“Ik voel me hier op mijn gemak…”

Het is een zonnige zaterdagmiddag. Nog frisjes, maar de mensen die zich terecht letterlijk opgesloten voelen het laatste jaar, pikken elke mogelijkheid om weer vrijheid te voelen mee en dat is wel duidelijk. Het is op straat veel drukker dan ik de laatste tijd gewend ben en terwijl ik me per fiets naar de Kulert begeef, zie ik veel mensen genieten in de tuin, die een voorjaarsbeurt krijgt. En naar een tuin ben ik ook onderweg. Nou ja, een tuin, zeg maar gerust naar een heel park! Want het was via een van onze redactieleden dat we het verzoek kregen om eens een babbeltje te gaan maken met de mensen van Natuurhobbypark Deurne. Deze vereniging heeft twee complexen waar mensen die groene vingers hebben, of menen die te hebben, vele uren per week vermaken met het planten, kweken en plukken of snijden van groenten, fruit en kruiden.

Het oudste complex (ca. 100 percelen) ligt aan de Pastoor Jacobs-straat in Deurne en de vereniging van gebruikers werd al in 1974 opgericht.
Wij concentreren ons op het complex dat in Zeilberg ligt, namelijk aan de Kulertseweg (ca. 70 percelen). Vanaf 1994 worden daar de aardappelen gepoot en gerooid, de aardbeien geplant en geplukt, de kruiden geplant en geknipt…
De diversiteit aan gewassen is enorm en ook de diversiteit onder de gebruikers of huurders, of tuinders, of hoe je ze ook wilt noemen, is groot! Mensen vanuit diverse culturen zijn vaak dagelijks bezig in hun tuinen en het blijft dan niet bij het onderhoud alleen. Het is een sociale gemeenschap waarbinnen men elkaar helpt, waar lekker gekeuveld wordt, waar tips uitgewisseld worden en waar zelfs ook groenten en recepten uitgewisseld worden.
“Toen ik eind vorig jaar de overblijfselen van mijn pompoenplanten op wilde ruimen, vroeg de buurvrouw hier die afkomstig is uit Thailand of ze de uitschieters van de planten mocht hebben. Ik had niet in de gaten dat die eetbaar zijn, maar in de Thaise keuken worden ze gewoon verwerkt!”, vertelt penningmeester Anita Geenen. “Later kreeg ik het verwerkt in een gerecht te proeven! Dat is toch leuk en fijn. Die mensen zeggen ook: “Ik voel me hier op mijn gemak en nieuwelingen zeggen dat ook altijd: “Er hangt hier zo’n fijne sfeer!”

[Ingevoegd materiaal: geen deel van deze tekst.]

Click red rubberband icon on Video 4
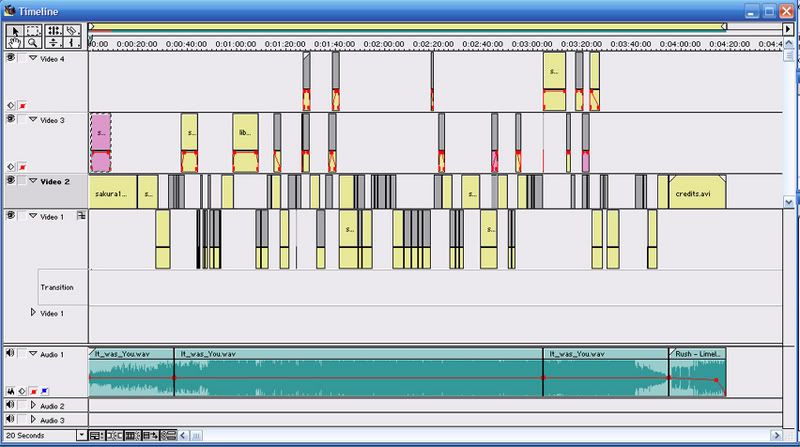Screen dimensions: 800x447 coord(23,104)
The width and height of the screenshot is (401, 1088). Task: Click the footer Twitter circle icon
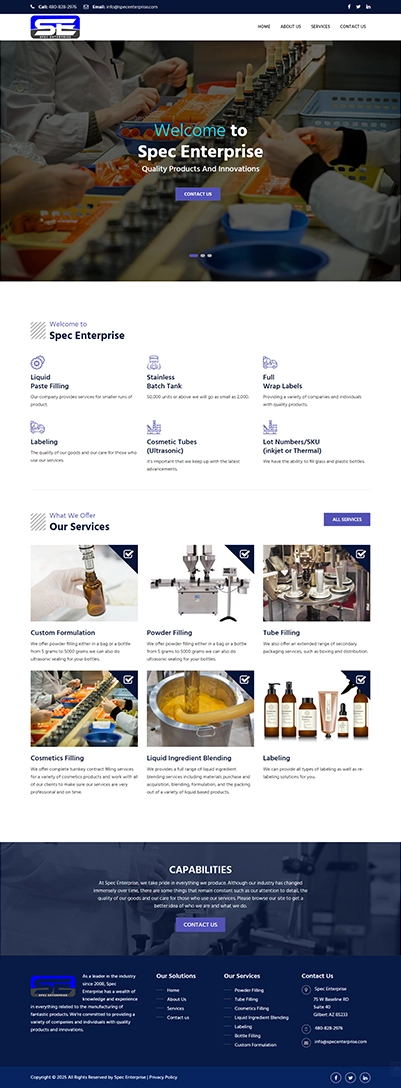coord(350,1078)
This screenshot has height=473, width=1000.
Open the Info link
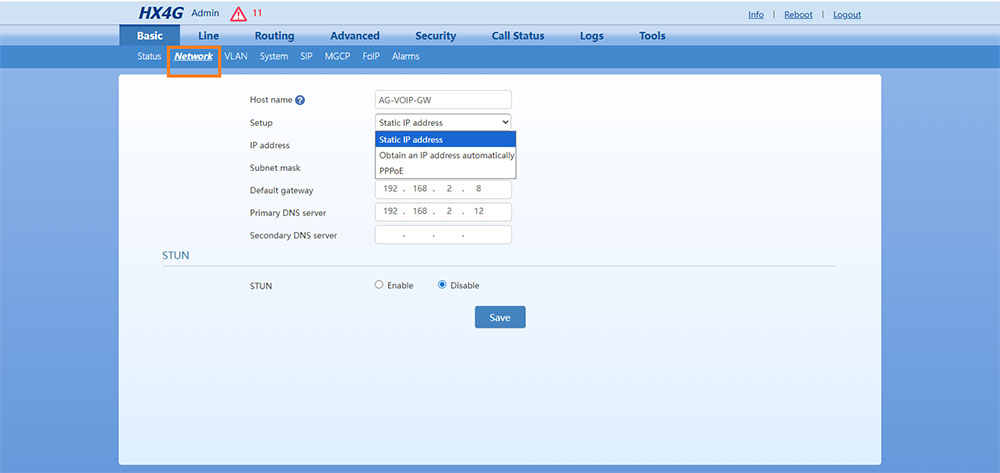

Andrew: “Er wordt ook op verschillende manieren gewerkt. Er zijn er die echt ‘modern’ bezig zijn met het verbouwen volgens permacultuur (drie basisprincipes: rust voor de bodem, dus niet spitten, grond beschermen door te mulchen en diversiteit), anderen ‘spajen’ de grond ouwerwets ‘om’ en weer een ander gebruikt alleen groencompost. Ieder doet het op zijn eigen manier en ze eren van elkaar. En er is echt sprake van gemoedelijkheid waardoor iedereen makkelijk met elkaar in contact komt.”
We hebben onze tuinstoelen in een heerlijk zonnetje op een van de paden geplaatst, op ruim anderhalve meter en terwijl er een heerlijk fris briesje waait, wordt verteld over het mooi gelegen tuinenkwartier en de gebruikers daarvan. Met ‘we’ heb ik het over het gezelschap waarbinnen ik me bevind om dit IGM af te nemen. Naast Anita is dat Andrew Jones, de voorzitter van de vereniging. De secretaris van de club is verhinderd. Mooi is dat, want behalve secretaris bij de tuinvereniging, is Ineke van der Kaag ook redactielid van ons blad en zij zou samen met mij dit interview afnemen. Dankjewel Ineke… 😊
Het bestuur bestaat verder uit Casper Pouwels en Pieter Verbaarschot en er zijn nog twee plekken vacant.
Inderdaad…, als u nu denkt: “Dat zijn best wat bekende Zeilbergse namen”, dan denkt u hetzelfde als wat ik dacht! Veel minder gek is dat er op dit complex heel veel Zeilbergse mensen een tuintje hebben, immers het complex is gelegen in de Zeilberg.
Waar ik dacht dat het terrein gehuurd werd van een of andere agrariër, blijkt het eigendom te zijn van de gemeente Deurne. Het wordt al jaren gepacht van de gemeente.
Op mijn vraag of gezien de enorme bouwplannen die de afgelopen tijd nieuws werden er geen angst bestaat dat de gemeente de grond opeist om te gaan bouwen, wordt ontkennend gereageerd.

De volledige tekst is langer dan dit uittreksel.